- Data listing:
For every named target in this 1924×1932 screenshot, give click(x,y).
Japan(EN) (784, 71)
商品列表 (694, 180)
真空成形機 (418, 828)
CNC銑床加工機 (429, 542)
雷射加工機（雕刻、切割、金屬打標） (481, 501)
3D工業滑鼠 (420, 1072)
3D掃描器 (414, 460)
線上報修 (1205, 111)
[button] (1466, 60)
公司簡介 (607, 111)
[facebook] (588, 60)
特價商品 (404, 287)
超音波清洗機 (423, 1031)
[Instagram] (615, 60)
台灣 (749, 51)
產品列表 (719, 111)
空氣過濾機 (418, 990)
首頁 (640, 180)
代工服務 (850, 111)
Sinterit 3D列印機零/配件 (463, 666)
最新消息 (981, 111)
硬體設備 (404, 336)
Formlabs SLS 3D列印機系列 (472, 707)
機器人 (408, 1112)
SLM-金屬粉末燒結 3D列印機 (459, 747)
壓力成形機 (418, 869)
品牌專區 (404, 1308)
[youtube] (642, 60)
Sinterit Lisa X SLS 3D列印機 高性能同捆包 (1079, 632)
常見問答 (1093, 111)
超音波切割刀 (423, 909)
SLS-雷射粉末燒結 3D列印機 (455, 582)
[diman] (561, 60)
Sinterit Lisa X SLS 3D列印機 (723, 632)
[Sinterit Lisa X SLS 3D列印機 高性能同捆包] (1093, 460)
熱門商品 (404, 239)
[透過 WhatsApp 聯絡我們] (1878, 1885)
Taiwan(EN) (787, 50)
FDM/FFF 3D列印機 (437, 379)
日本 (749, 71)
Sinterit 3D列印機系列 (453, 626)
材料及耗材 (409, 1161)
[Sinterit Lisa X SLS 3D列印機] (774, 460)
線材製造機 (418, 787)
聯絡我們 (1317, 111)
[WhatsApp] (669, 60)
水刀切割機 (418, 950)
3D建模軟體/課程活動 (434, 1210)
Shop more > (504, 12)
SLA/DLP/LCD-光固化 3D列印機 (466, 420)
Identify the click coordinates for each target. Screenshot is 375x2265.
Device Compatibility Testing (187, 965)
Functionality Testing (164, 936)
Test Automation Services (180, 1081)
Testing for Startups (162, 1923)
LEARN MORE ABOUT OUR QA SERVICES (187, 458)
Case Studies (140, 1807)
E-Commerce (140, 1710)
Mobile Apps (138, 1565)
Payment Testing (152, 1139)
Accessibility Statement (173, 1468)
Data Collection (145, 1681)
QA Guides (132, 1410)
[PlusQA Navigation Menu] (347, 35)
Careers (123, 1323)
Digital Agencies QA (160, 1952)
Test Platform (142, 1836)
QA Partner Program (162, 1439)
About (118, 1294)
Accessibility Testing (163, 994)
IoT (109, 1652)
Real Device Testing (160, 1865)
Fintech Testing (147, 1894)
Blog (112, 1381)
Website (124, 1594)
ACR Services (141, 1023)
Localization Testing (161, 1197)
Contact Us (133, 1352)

- Exercise directions: Copy every record above exactly as it appears.

- Result:
For every named target in this 1924×1932 screenshot, give click(x,y).
Japan(EN) (784, 71)
商品列表 (694, 180)
真空成形機 (418, 828)
CNC銑床加工機 (429, 542)
雷射加工機（雕刻、切割、金屬打標） (481, 501)
3D工業滑鼠 (420, 1072)
3D掃描器 (414, 460)
線上報修 (1205, 111)
[button] (1466, 60)
公司簡介 (607, 111)
[facebook] (588, 60)
特價商品 (404, 287)
超音波清洗機 (423, 1031)
[Instagram] (615, 60)
台灣 (749, 51)
產品列表 (719, 111)
空氣過濾機 (418, 990)
首頁 (640, 180)
代工服務 (850, 111)
Sinterit 3D列印機零/配件 (463, 666)
最新消息 (981, 111)
硬體設備 (404, 336)
Formlabs SLS 3D列印機系列 (472, 707)
機器人 (408, 1112)
SLM-金屬粉末燒結 3D列印機 (459, 747)
壓力成形機 (418, 869)
品牌專區 (404, 1308)
[youtube] (642, 60)
Sinterit Lisa X SLS 3D列印機 高性能同捆包 (1079, 632)
常見問答 (1093, 111)
超音波切割刀 (423, 909)
SLS-雷射粉末燒結 3D列印機 (455, 582)
[diman] (561, 60)
Sinterit Lisa X SLS 3D列印機 (723, 632)
[Sinterit Lisa X SLS 3D列印機 高性能同捆包] (1093, 460)
熱門商品 (404, 239)
[透過 WhatsApp 聯絡我們] (1878, 1885)
Taiwan(EN) (787, 50)
FDM/FFF 3D列印機 (437, 379)
日本 (749, 71)
Sinterit 3D列印機系列 (453, 626)
材料及耗材 (409, 1161)
[Sinterit Lisa X SLS 3D列印機] (774, 460)
線材製造機 (418, 787)
聯絡我們 (1317, 111)
[WhatsApp] (669, 60)
水刀切割機 (418, 950)
3D建模軟體/課程活動 (434, 1210)
Shop more > (504, 12)
SLA/DLP/LCD-光固化 3D列印機 (466, 420)
Identify the click coordinates for each target. Screenshot is 375x2265.
Device Compatibility Testing (187, 965)
Functionality Testing (164, 936)
Test Automation Services (180, 1081)
Testing for Startups (162, 1923)
LEARN MORE ABOUT OUR QA SERVICES (187, 458)
Case Studies (140, 1807)
E-Commerce (140, 1710)
Mobile Apps (138, 1565)
Payment Testing (152, 1139)
Accessibility Statement (173, 1468)
Data Collection (145, 1681)
QA Guides (132, 1410)
[PlusQA Navigation Menu] (347, 35)
Careers (123, 1323)
Digital Agencies QA (160, 1952)
Test Platform (142, 1836)
QA Partner Program (162, 1439)
About (118, 1294)
Accessibility Testing (163, 994)
IoT (109, 1652)
Real Device Testing (160, 1865)
Fintech Testing (147, 1894)
Blog (112, 1381)
Website (124, 1594)
ACR Services (141, 1023)
Localization Testing (161, 1197)
Contact Us (133, 1352)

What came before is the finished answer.